U.S. Reps. Terri Sewell (D-AK), John Katko (R-NY), Tom Suozzi (D-NY), and Rodney Davis (R-IL) introduced legislation Monday designed to mitigate the nationwide physician shortages by boosting the number of Medicare-supported residency positions.
The Resident Physician Shortage Act of 2021 would support an added 2,000 residency positions every year from 2023 to 2029, for a total of 14,000 residency positions.
“The COVID-19 pandemic has demonstrated the urgent need for qualified doctors in Alabama and across our Nation. That is why I am re-introducing the Resident Physician Shortage Reduction Act to increase the number of Medicare-supported residency positions to meet our growing demand for quality health care,” Sewell said. “I am proud this bipartisan legislation also provides hospitals and health centers the tools they need to increase access to care, lower wait times for patients and create a pipeline of qualified medical professionals to serve Americans’ health needs.”
American medical school graduates must complete a residency program to become a practicing doctor in the United States. However, for the past 20 years, a cap on the number of residents funded by Medicare has limited any expansion of training programs and the number of trainees. Medicare is the primary source of payment for residents.
According to the Association of American Medical Colleges, the United States faces a physician shortage of between 42,600 and 121,300 physicians by 2030. And while the American population grows older, the demand for physicians will only increase, the association said. Additionally, the demand for physicians has only grown due to the COVID-19 pandemic.
“I’m proud to reintroduce this bipartisan measure to help hospitals in Central New York and nationwide recruit and retain medical residents,” said Rep. Katko. “Our nation faces a dire physician shortage, and we need to do more to allow teaching hospitals and academic medical centers to train more healthcare professionals. This measure adds more residency spots to Medicare’s Graduate Medical Education (GME) program to train emerging physicians and ensure communities nationwide have better access to care.”
The legislation is endorsed by the Association of American Medical Schools and the American Medical Association.
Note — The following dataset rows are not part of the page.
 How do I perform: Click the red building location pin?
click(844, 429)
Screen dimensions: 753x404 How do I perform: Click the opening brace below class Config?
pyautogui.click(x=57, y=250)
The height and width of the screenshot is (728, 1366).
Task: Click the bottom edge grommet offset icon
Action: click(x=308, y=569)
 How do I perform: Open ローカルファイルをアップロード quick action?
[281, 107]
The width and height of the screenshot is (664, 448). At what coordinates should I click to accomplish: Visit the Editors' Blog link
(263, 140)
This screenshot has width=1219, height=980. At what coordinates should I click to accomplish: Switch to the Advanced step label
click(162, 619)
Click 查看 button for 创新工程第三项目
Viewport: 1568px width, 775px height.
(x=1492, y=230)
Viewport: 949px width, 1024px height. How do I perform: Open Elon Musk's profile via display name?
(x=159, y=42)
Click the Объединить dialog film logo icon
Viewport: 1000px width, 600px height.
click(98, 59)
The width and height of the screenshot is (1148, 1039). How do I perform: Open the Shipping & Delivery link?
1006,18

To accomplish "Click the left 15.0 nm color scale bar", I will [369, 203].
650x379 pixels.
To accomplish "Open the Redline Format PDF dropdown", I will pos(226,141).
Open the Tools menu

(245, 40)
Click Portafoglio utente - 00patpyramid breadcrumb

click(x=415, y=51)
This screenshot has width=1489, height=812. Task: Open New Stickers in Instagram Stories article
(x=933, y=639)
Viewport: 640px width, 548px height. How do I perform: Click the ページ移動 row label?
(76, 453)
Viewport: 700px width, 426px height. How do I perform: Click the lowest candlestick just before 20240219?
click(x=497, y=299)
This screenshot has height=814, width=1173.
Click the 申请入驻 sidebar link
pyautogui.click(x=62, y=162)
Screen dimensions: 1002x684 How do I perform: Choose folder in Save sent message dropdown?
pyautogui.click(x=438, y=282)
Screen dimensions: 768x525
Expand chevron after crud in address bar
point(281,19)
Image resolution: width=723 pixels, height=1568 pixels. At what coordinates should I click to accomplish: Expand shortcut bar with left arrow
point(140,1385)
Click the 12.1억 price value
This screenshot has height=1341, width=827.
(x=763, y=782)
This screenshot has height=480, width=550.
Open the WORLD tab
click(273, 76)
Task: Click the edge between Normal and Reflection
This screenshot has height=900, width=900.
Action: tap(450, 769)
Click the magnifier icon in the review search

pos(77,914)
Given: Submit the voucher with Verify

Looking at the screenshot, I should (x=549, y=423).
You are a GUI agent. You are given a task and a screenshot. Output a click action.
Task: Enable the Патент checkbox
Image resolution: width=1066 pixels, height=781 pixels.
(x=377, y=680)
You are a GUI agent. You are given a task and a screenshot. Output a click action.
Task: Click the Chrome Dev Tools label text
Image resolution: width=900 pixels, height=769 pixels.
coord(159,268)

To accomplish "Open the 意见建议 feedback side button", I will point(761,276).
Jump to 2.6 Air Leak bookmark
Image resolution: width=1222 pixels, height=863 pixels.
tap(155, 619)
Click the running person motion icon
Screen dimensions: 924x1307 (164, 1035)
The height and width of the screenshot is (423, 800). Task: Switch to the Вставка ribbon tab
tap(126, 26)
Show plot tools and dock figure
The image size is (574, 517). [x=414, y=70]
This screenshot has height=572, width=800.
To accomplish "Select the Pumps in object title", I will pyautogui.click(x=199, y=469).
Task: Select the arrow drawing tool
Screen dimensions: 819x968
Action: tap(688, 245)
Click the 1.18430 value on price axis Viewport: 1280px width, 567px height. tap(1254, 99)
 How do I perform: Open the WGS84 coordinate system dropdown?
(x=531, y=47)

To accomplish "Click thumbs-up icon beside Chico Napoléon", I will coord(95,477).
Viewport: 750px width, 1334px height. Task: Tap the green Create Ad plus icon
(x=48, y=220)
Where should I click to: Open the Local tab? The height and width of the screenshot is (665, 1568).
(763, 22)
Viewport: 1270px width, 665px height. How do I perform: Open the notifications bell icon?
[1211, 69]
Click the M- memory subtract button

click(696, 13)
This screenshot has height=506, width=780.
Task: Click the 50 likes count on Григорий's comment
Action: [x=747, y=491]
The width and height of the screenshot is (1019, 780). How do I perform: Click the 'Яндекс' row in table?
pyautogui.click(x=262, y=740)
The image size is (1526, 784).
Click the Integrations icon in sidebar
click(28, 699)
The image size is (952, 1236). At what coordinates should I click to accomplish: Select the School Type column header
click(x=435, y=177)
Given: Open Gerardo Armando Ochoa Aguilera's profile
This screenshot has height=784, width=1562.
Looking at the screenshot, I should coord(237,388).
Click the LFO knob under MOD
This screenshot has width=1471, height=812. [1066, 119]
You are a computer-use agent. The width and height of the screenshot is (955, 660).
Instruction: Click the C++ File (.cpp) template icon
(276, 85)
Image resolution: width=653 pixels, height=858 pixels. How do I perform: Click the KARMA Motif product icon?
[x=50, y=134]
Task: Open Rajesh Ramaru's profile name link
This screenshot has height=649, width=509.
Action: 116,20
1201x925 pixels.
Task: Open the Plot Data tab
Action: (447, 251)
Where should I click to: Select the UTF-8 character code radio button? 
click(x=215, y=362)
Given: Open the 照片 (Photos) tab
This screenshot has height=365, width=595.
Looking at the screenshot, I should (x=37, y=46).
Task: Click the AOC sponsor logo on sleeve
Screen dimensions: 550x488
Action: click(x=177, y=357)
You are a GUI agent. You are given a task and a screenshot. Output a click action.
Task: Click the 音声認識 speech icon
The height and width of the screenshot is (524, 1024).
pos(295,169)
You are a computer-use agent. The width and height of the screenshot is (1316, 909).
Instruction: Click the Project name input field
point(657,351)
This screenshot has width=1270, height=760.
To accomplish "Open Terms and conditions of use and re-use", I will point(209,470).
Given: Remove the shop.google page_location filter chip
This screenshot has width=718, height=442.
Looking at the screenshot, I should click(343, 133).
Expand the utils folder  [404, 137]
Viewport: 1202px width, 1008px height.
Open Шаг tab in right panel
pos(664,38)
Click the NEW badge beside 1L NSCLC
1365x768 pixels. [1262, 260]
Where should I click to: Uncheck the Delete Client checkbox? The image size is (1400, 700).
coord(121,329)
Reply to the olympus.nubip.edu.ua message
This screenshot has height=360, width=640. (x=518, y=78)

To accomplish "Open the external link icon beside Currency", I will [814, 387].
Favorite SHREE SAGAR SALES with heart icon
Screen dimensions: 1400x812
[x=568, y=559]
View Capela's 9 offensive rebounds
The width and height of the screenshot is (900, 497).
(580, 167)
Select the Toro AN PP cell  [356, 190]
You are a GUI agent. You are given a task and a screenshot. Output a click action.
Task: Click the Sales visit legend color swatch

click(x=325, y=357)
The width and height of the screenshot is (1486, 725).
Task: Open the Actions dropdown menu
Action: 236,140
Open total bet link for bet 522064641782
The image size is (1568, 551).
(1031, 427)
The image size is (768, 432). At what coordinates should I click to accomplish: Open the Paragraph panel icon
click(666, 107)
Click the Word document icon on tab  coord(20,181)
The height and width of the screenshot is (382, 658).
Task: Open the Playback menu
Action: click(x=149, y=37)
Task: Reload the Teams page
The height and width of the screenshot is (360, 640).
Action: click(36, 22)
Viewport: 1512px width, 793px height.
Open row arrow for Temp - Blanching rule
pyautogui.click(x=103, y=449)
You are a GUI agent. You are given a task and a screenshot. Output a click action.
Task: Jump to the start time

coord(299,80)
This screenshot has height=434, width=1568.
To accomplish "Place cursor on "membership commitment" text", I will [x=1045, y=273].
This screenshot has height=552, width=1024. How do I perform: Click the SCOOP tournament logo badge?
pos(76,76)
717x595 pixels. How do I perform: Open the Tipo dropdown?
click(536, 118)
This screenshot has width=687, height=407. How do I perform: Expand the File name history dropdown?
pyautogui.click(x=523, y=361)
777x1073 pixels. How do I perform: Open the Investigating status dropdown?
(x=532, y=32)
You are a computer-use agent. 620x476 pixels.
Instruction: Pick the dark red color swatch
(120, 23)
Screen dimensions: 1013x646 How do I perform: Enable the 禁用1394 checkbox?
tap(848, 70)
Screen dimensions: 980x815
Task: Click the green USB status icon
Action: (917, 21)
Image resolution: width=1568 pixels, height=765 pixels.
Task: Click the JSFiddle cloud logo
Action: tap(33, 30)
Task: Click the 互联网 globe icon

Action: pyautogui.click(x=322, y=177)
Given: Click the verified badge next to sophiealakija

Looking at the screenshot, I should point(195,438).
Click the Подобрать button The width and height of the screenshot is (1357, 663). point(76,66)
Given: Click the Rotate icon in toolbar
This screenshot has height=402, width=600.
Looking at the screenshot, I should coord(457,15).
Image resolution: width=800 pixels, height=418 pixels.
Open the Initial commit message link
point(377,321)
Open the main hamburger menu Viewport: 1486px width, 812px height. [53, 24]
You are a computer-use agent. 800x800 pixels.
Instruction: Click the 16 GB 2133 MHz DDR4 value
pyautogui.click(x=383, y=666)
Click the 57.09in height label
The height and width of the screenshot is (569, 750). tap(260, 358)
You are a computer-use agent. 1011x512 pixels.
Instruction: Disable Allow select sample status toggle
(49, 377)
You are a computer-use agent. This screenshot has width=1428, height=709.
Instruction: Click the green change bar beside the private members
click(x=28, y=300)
“The COVID-19 pandemic has laid bare the vital role that physicians and other health care providers play in our nation’s health care infrastructure. The Resident Physician Shortage Reduction Act would help expand the physician workforce to address the estimated shortage of physicians and serve as an essential component of our efforts to address current and future public health crises, as well as to bolster our nation’s health care infrastructure and help ensure access to high-quality health care for all. The AAMC is committed to working with Representatives Sewell, Katko, Suozzi, and Davis, along with their House colleagues, to enact this critical piece of legislation that will help alleviate the doctor shortage and improve the health of people everywhere,” said David J. Skorton, president and CEO of the Association of American Medical Colleges.